**Short problem**
Copy the passage of the backpropagation introduction below that begins at the words "The Error \(E\)" and stops after "weights \(w_o\) and \(w_h\).", swapping "error function" for "loss function".

**Selected excerpt**
○ ○ ○ ○

Part-I: A gentle introduction to Neural Network Backpropagation




Back-propagation is one of the fundamental concepts in neural networks (NN). The equations of back-propagation are derived using mathematics, specifically partial derivatives. Many good sources that explain the concept of back-propagation,including one of my favorites books from Tom Mitchell, use a neutral network architecture with multiple neurons that throws a curve ball that is hard to navigate, specially for non-experts.

In this article, we use a simple neural network that has only one neuron/unit in the input, hidden and output layers and then derive the back-propagation formula using standard partial derivatives. To further simplify the explanation, the article is broken into two parts such that the NN in part-I does not use any activation function while in part-II we use the sigmoid activation function.

Note that since we have only 1 weight we can use standard derivatives and not partial derivatives. However, to keep the nomenclature standard as other texts on back-propagation we will use partial derivatives.

This article attempts to explains back-propagation in an easier fashion with a simple NN and explanations at each step. After reading this text readers are encouraged to understand the more complex derivations given in Mitchell's book and elsewhere, to fully grasp the concept of back-propagation. You do need a basic understanding of partial derivatives and one of the best explanations are available in videos by Sal Khan at Khan academy.

Our neural network which does not have any activation function, has 1 input. 1 hidden and 1 output unit(neuron) is given as:



The Error \(E\) is defined as \(E = {(t - r_o)^2\over 2}\), where t is given(expected) output in the training data. This error function is a modification of the Mean Square Error (MSE) error function, where the additional \(1\over 2\) is make the mathematic easier, as we will see later. Note that we can choose another error function, but this one is simple making it suited for our example.
We need find out change in \(E\) in relation to the changes in values of weights \(w_o\) and \(w_h\).

Let us first find out how \(E\) changes in relation to \(w_o\) or the rate of change of \(E\) w.r.t. \(w_o\). This is also called the derivative of \(E\) w.r.t \(w_o\) or \(\partial E\over \partial w_o\)

○ ○ ○ ○

**Information given**

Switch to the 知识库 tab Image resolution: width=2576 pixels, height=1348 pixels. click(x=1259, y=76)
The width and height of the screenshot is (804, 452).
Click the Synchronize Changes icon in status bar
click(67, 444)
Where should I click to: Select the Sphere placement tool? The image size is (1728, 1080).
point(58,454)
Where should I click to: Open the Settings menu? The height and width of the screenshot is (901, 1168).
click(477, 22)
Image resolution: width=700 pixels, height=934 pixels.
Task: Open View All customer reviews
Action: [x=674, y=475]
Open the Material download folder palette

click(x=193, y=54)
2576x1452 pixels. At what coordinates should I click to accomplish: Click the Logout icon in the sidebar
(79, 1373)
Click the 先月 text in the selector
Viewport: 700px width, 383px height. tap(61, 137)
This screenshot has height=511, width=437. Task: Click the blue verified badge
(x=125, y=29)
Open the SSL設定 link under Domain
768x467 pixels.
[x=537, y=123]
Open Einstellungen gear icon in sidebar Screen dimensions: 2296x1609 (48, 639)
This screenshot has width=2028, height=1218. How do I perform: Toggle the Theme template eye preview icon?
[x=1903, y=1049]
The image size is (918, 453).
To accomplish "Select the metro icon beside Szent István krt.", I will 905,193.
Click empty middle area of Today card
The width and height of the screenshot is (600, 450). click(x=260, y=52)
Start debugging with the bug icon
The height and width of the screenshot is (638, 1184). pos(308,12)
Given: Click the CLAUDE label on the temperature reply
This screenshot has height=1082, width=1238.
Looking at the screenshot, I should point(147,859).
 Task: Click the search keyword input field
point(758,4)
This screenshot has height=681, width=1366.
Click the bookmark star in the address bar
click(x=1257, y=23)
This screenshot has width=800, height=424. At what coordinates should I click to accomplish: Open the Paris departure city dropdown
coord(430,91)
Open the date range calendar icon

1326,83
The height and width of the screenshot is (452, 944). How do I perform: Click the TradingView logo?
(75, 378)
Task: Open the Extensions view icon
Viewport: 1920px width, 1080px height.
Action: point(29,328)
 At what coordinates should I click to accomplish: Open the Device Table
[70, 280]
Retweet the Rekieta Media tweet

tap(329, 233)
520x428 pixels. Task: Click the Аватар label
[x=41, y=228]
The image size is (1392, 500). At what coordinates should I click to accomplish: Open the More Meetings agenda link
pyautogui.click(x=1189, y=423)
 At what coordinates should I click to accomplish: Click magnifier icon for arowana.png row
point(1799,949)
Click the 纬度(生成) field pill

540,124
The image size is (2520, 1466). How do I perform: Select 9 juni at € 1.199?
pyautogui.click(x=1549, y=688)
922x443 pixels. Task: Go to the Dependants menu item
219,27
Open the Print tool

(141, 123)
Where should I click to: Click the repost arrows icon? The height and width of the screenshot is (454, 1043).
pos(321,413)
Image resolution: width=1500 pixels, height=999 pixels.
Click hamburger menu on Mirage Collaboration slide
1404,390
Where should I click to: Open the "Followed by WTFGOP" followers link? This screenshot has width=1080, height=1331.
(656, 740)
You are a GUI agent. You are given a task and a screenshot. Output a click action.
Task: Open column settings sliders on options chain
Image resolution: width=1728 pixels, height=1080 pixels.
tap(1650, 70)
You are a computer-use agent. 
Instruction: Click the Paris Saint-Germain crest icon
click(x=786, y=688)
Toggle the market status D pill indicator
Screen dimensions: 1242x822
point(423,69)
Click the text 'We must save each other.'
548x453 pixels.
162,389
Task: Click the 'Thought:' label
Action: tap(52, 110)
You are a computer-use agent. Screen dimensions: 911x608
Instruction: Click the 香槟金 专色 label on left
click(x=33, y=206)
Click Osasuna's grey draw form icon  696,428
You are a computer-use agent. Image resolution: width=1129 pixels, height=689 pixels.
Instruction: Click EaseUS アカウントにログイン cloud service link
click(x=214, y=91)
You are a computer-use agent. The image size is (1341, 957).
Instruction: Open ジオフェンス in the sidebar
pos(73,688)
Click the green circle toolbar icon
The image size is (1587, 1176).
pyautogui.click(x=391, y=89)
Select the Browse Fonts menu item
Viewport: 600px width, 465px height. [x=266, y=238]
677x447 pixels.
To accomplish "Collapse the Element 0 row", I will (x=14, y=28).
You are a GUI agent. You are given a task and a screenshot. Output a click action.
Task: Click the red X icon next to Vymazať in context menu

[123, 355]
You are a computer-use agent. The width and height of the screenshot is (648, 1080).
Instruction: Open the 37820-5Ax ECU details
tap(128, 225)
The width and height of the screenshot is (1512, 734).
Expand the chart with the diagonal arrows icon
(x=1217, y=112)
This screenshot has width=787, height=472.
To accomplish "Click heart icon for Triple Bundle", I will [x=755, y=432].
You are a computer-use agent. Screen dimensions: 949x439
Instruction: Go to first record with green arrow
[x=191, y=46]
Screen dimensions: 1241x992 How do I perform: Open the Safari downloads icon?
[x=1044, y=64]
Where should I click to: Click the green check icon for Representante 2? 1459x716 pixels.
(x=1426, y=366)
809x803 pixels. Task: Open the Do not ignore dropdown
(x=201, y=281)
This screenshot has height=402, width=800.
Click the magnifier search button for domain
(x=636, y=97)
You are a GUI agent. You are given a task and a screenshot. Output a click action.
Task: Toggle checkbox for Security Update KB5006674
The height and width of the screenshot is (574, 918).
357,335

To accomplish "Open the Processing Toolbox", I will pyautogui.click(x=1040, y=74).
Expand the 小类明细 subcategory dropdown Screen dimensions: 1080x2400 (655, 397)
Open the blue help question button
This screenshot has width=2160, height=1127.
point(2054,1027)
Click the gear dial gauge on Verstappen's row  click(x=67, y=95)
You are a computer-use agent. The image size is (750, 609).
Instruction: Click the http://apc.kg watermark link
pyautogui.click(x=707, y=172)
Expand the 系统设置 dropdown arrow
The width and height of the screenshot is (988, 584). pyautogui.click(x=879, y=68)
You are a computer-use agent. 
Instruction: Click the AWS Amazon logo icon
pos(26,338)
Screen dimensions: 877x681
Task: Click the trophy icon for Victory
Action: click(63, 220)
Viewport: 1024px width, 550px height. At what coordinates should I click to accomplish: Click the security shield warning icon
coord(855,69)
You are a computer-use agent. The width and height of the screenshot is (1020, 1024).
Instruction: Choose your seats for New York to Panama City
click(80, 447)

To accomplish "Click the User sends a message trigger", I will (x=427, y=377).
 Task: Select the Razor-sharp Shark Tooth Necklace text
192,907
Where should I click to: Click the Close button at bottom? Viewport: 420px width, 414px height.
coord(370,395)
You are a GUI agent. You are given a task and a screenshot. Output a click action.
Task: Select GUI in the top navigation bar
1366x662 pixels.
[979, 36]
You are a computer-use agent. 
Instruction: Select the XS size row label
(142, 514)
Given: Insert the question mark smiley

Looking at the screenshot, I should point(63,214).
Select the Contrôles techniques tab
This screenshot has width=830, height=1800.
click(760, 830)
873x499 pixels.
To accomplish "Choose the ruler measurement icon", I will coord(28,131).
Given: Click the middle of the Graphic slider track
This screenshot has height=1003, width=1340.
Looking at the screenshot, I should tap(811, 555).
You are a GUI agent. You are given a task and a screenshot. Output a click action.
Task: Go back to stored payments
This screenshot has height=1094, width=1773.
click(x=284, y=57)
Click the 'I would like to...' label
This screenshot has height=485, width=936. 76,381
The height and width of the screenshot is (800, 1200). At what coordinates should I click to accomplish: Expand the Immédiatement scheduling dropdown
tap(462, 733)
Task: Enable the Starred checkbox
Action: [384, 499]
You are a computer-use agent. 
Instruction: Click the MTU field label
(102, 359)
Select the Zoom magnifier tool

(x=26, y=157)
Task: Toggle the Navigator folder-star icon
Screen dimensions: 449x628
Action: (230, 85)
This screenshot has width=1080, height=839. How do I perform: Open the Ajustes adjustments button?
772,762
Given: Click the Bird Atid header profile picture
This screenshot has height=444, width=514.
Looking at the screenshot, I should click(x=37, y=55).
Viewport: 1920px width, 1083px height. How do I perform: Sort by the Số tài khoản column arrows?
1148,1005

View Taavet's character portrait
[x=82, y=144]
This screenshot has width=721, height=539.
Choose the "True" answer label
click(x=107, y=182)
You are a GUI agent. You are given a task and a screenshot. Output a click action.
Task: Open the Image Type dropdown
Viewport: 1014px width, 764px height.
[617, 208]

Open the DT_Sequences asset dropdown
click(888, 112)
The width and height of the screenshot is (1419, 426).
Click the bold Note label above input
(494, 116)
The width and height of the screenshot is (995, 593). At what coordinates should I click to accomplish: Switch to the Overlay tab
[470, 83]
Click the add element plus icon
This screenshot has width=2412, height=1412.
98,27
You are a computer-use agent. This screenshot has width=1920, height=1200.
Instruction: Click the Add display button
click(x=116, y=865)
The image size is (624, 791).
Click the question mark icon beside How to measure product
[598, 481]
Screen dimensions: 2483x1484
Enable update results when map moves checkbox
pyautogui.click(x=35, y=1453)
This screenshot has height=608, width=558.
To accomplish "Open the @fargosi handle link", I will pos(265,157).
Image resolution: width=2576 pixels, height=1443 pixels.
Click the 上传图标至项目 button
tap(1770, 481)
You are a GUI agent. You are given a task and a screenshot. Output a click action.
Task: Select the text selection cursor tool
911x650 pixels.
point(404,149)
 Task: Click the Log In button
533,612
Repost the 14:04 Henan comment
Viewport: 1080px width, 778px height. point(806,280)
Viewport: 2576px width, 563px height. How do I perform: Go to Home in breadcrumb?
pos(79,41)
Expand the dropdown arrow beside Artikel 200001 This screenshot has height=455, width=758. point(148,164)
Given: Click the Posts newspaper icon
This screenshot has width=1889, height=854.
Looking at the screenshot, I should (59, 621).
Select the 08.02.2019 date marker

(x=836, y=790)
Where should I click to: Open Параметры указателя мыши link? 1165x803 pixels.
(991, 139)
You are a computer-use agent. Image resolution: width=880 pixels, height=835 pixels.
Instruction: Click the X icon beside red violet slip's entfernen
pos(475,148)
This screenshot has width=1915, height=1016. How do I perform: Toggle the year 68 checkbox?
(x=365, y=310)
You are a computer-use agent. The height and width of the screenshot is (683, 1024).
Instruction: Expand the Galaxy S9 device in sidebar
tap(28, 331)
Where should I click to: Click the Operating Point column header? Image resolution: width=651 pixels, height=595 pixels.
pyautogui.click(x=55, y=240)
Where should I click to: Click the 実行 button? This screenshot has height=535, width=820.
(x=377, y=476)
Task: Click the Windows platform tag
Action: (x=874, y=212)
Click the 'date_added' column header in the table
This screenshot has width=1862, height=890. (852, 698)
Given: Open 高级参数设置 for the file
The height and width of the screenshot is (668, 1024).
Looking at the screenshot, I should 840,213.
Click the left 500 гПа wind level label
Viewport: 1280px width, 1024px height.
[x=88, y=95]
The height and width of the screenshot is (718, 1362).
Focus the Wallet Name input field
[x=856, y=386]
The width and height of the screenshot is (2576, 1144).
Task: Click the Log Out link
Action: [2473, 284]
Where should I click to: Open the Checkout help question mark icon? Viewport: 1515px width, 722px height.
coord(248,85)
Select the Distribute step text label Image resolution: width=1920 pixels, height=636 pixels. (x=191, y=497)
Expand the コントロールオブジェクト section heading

○ ○ ○ ○

**Worked answer**
The Error \(E\) is defined as \(E = {(t - r_o)^2\over 2}\), where t is given(expected) output in the training data. This loss function is a modification of the Mean Square Error (MSE) loss function, where the additional \(1\over 2\) is make the mathematic easier, as we will see later. Note that we can choose another loss function, but this one is simple making it suited for our example.
We need find out change in \(E\) in relation to the changes in values of weights \(w_o\) and \(w_h\).